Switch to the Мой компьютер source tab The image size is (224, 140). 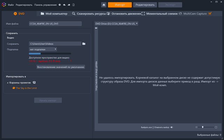pyautogui.click(x=54, y=14)
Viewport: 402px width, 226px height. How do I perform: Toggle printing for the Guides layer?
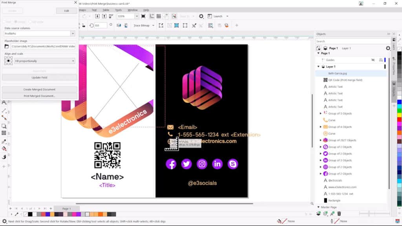pos(381,60)
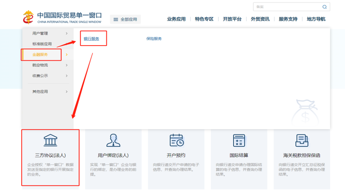Click the search input field

click(x=287, y=7)
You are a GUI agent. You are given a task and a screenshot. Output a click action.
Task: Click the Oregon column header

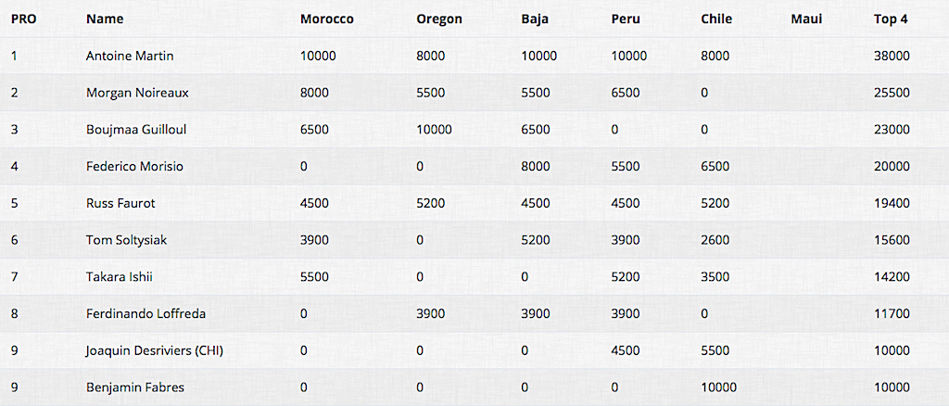(439, 19)
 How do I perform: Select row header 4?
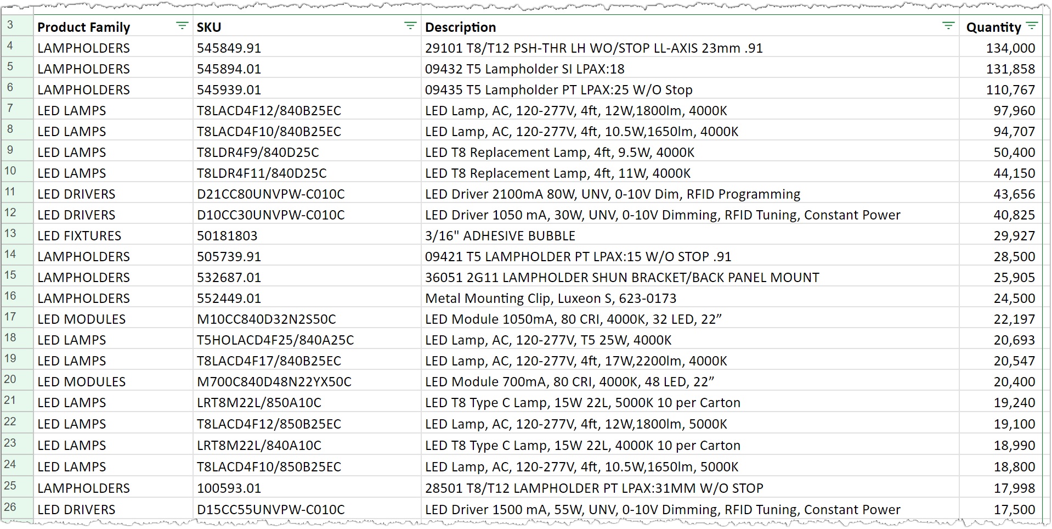pos(10,47)
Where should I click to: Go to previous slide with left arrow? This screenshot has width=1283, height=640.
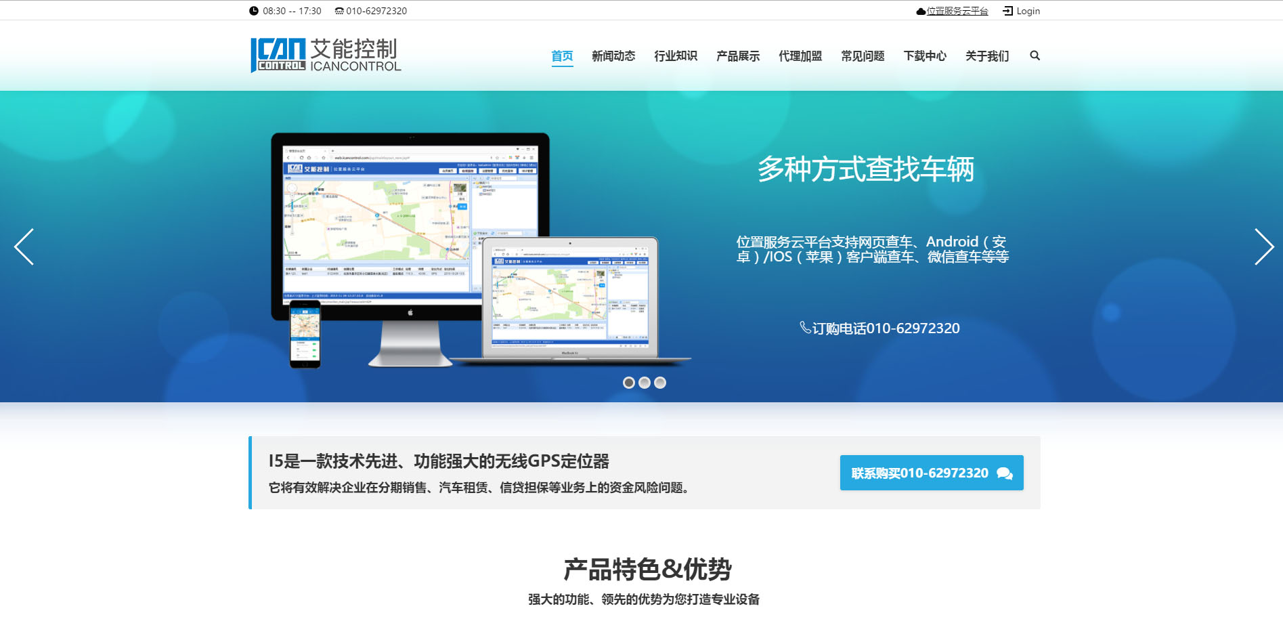click(x=24, y=247)
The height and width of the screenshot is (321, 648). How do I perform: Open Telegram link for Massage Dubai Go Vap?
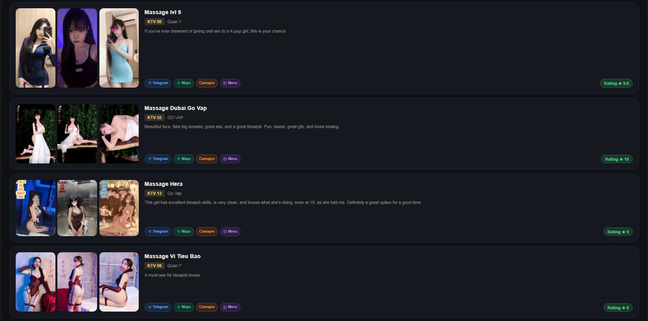point(158,159)
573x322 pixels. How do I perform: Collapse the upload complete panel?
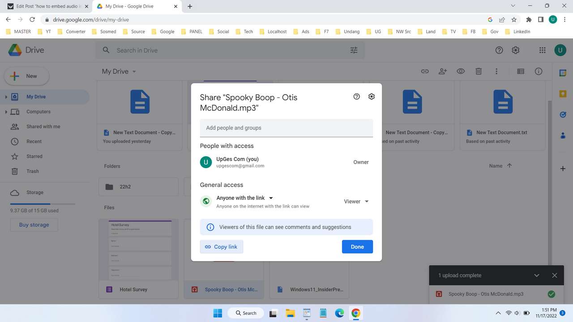click(536, 275)
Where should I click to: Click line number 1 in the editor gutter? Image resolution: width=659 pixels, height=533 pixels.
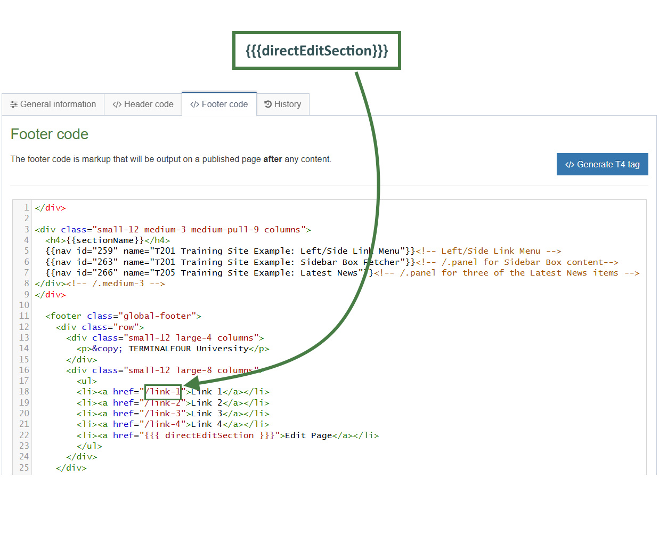(26, 207)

◆ ◆ ◆ ◆ ◆

*What the task requires:*
With the pictures excluded, the line containing "573x322 pixels. How" and every line after it through the end of the data above are to be transcribed exactly, and nothing more.

*Exercise output:*
573x322 pixels. How do I perform: Collapse the upload complete panel?
click(536, 275)
Where should I click to: Click line number 1 in the editor gutter? Image resolution: width=659 pixels, height=533 pixels.
(26, 207)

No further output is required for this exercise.